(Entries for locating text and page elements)
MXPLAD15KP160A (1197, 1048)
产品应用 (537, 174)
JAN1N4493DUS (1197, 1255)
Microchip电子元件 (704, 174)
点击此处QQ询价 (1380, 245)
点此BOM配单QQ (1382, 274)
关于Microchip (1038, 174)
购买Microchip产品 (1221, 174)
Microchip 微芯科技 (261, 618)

• What this task involves:
Reproduce the entries above verbatim, starting at the line that contains "点此BOM配单QQ (1382, 274)" and continuing through the last entry.

• Finished task:
点此BOM配单QQ (1382, 274)
关于Microchip (1038, 174)
购买Microchip产品 (1221, 174)
Microchip 微芯科技 (261, 618)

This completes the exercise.